*** Opening of TEXT EXCERPT ***
There is a community/town in Central California called Parkfield and is known for rather specific intervals between significant EQ’s of between 12 and 32 years. The last one was in 2004. Parkfield is rather unique in this phenomenon and I don’t know of any other place that has a similar experience.
Well, you got to do something with all those newly minted college grads. Give’em a shiny new computer and a tell them to predict earthquakes. And it kept’em busy for awhile.
Unfortunately, we got some very predictable results. A big waste of money on nothing more than a make-work shit detail.
And just like the FBI and school shooters. When something happens, it will have been on their list.
“Ya, we’ve been watching that fault for some time now.”
I’m not much impressed by those people in the USGS. Apparently, they have never bothered to do any research by asking people who live in earthquake country what actually happens during one.
“When my mother worked in downtown Santa Monica in 1945, she experienced an earthquake while walking on Fifth Street. She said the sidewalk waved up and down like swells on the ocean…”
I saw the same thing during a ‘quake in Sunnyvale ~1979. This action is where the ground acts like a fluid, and why things fell down during the ’87 ‘quake in the SF Bay area.
They claimed to have not known it could do that.
I saw it again during that ‘quake.
It is really memorable to see waves in a blacktop parking lot!
Prevalent in “fill”, ground that was dumped to make it level, or to fill in a water area to extend the land surface, which is MOST of the land surrounding the Bay. If you are near the Bay, and it is level, it is almost guaranteed to be Fill. The Bay surface is a LOT smaller than it was when the Gold Rush happened.
That ‘quake in New Madrid wasn’t just a one day deal. Aftershocks lasted months, IIRC. If that blows again, we are in deep kimchee. The river didn’t just run backwards, it relocated as far as six miles at one location. The first steamboat on that river was on it’s first trip south when it occurred. They reported that the river ended at a hole in some farmer’s field that took them hours to back away from. Wild ride!
Wow. I did not know all that about the New Madrid earthquake. In fact, I only know what I reported because that’s what Allan Eckert wrote in his book about the conflict with the Americans in the Ohio River valley where he described how Tecumseh was a prophet who tried to unite the tribes against the Americans.
The Kimchee will be deeper than they think there. California, Oregon and Washington have building codes that have been improved over the years to adapt to earthquakes. Nothing of the sort has happened essentially east of the Rocky Mountains, so when the next one hits, NO ONE will be ready for it.
*** Close of TEXT EXCERPT ***
*** Opening of DATASET EXTRACT ***
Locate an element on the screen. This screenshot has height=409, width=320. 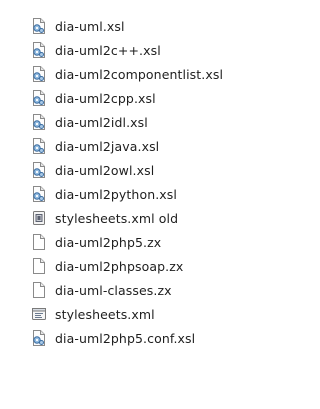
file-item-dia-uml2php5-zx: dia-uml2php5.zx is located at coordinates (127, 242).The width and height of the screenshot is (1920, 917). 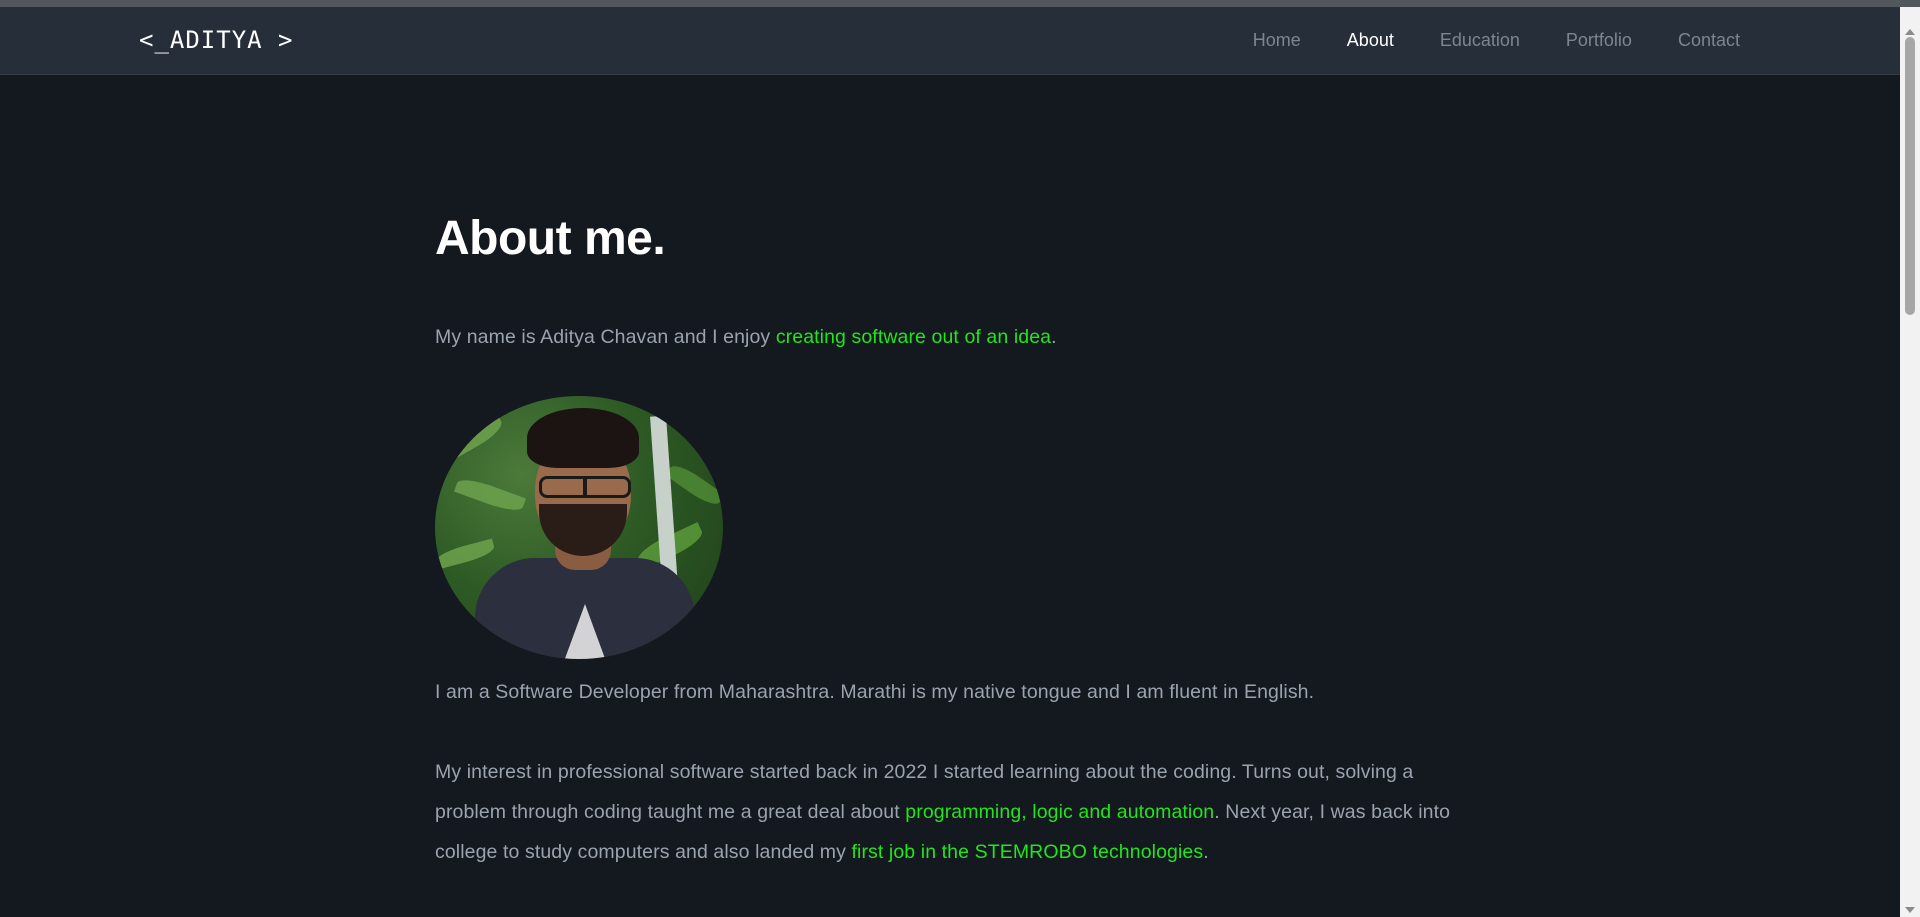 I want to click on page-title: About me., so click(x=550, y=238).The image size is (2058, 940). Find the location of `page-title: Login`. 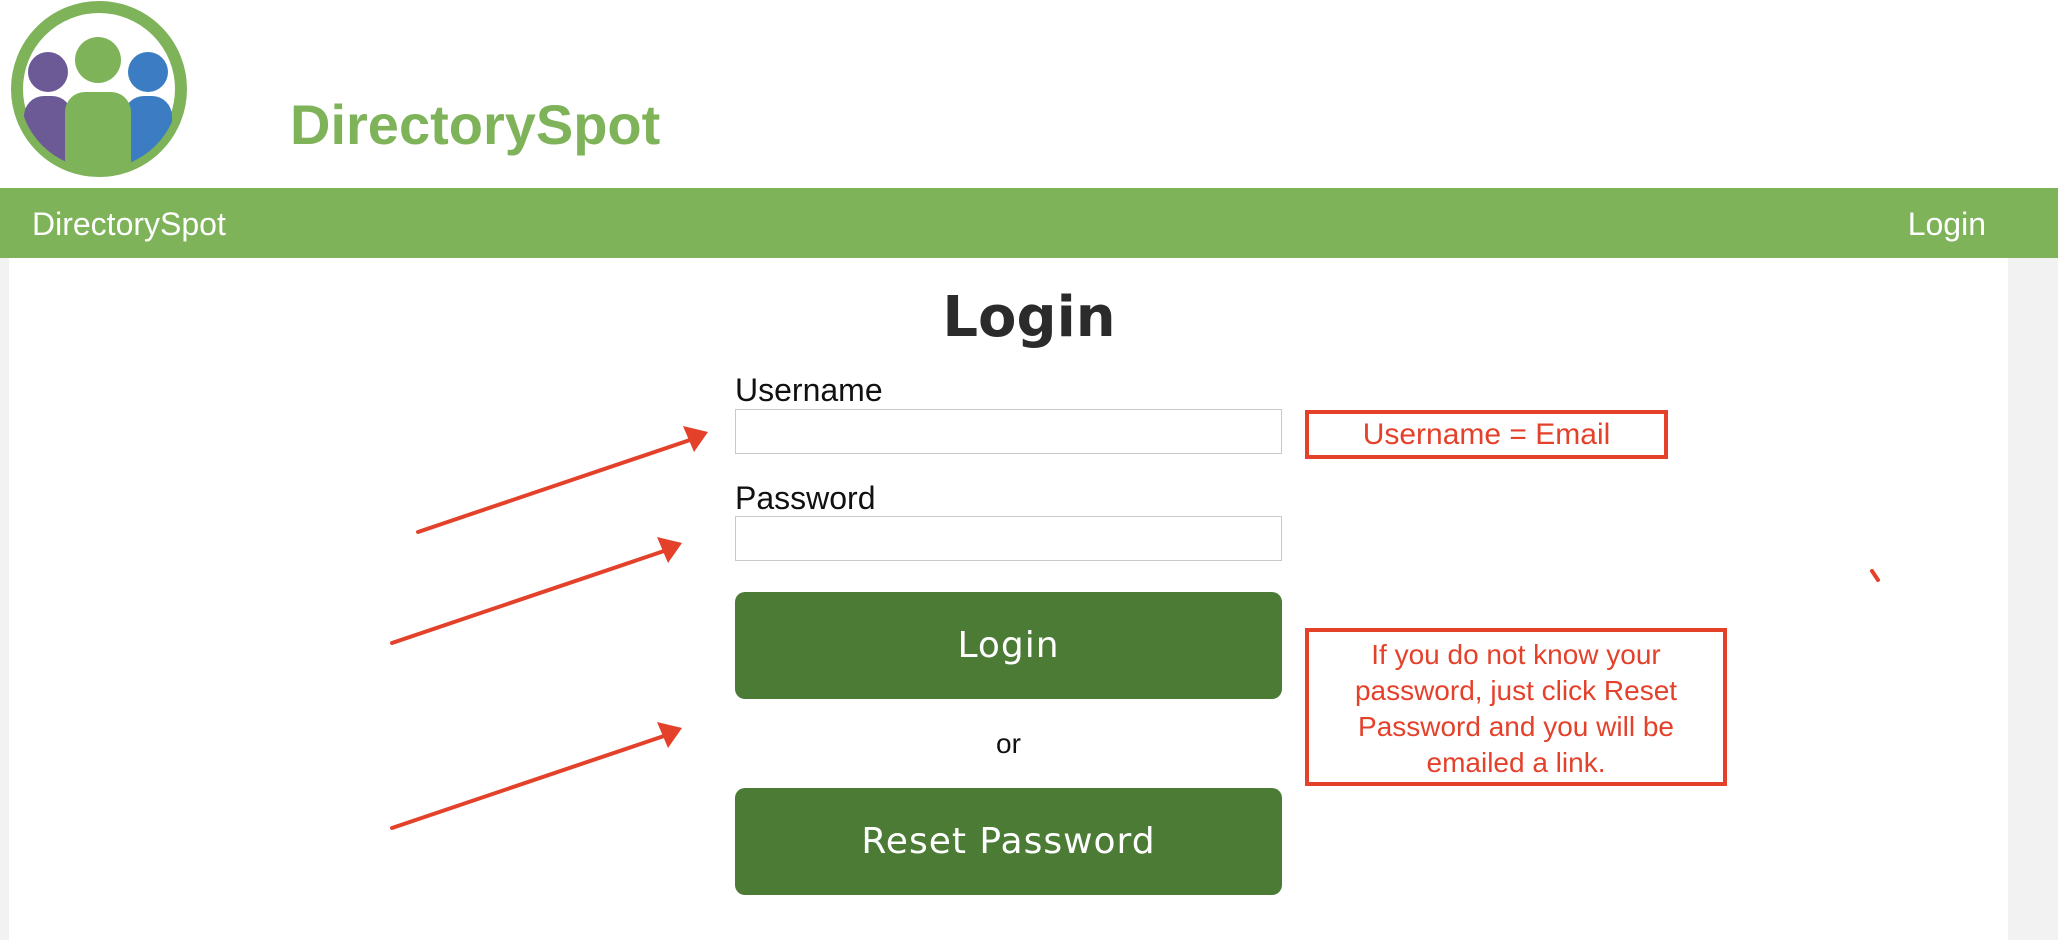

page-title: Login is located at coordinates (1029, 318).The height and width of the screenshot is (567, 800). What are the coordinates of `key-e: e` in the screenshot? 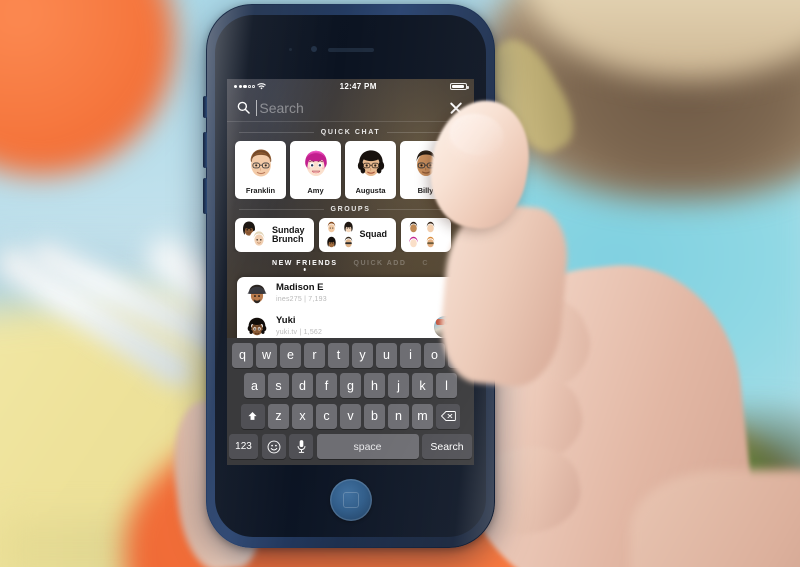 It's located at (290, 355).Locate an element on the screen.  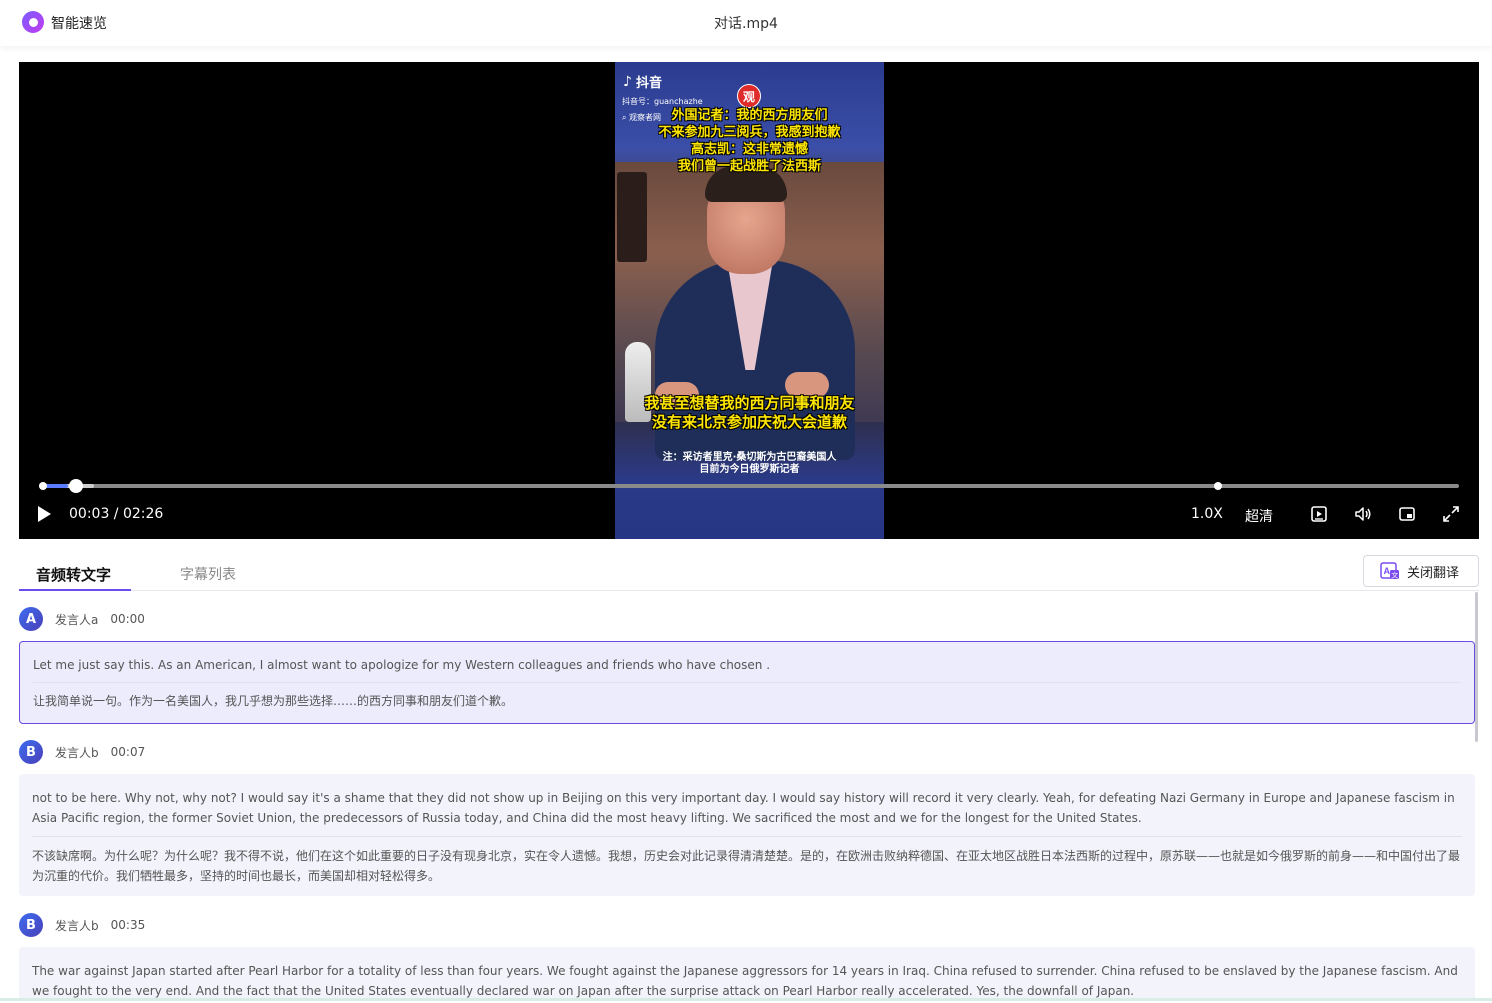
progress-bar is located at coordinates (749, 486).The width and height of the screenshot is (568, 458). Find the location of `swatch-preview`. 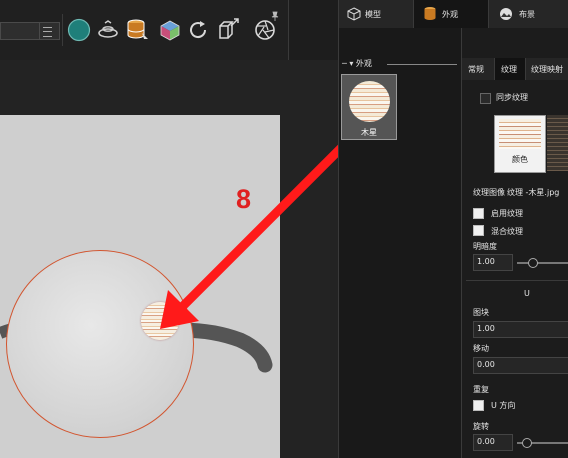

swatch-preview is located at coordinates (520, 134).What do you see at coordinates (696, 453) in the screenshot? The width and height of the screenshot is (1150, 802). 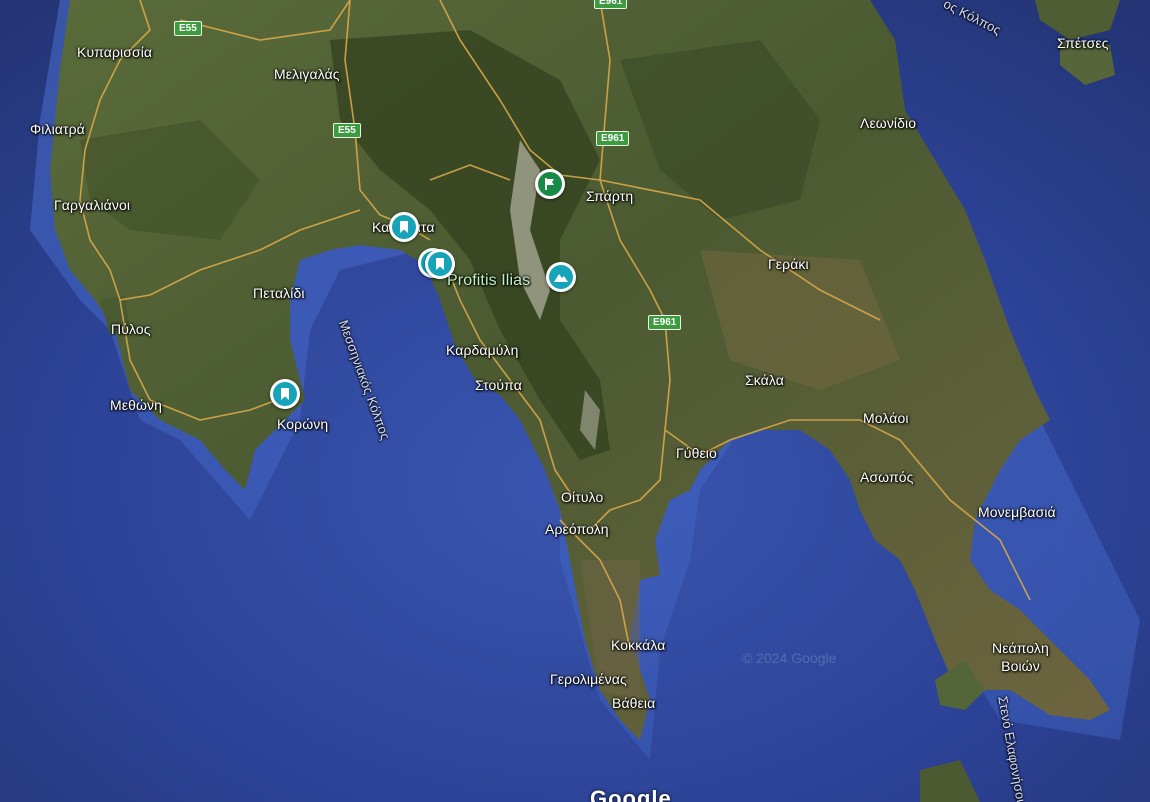 I see `place-label-gytheio: Γύθειο` at bounding box center [696, 453].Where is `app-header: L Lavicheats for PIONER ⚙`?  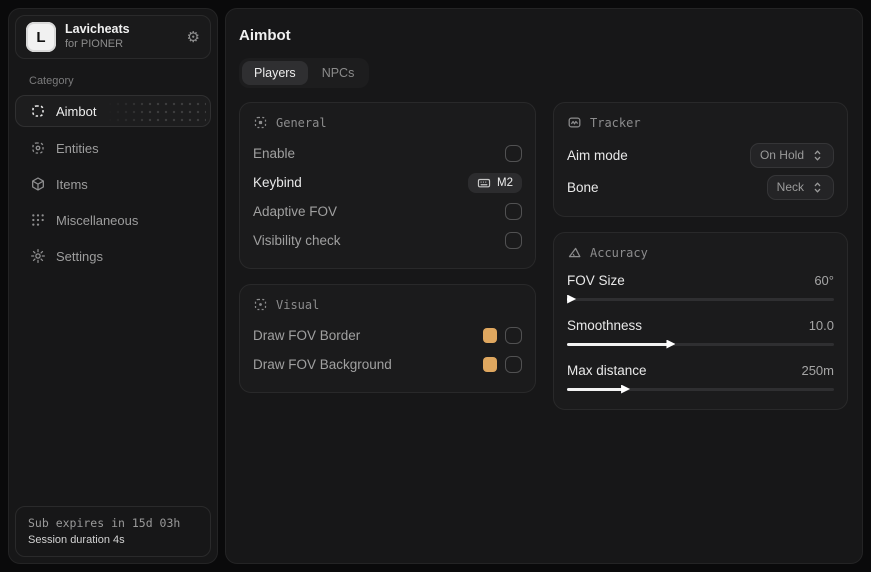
*** Close of DATASET EXTRACT ***
EXERCISE: In the earthquake discussion, what interval between significant earthquakes is Parkfield known for?

FINAL ANSWER: Between 12 and 32 years.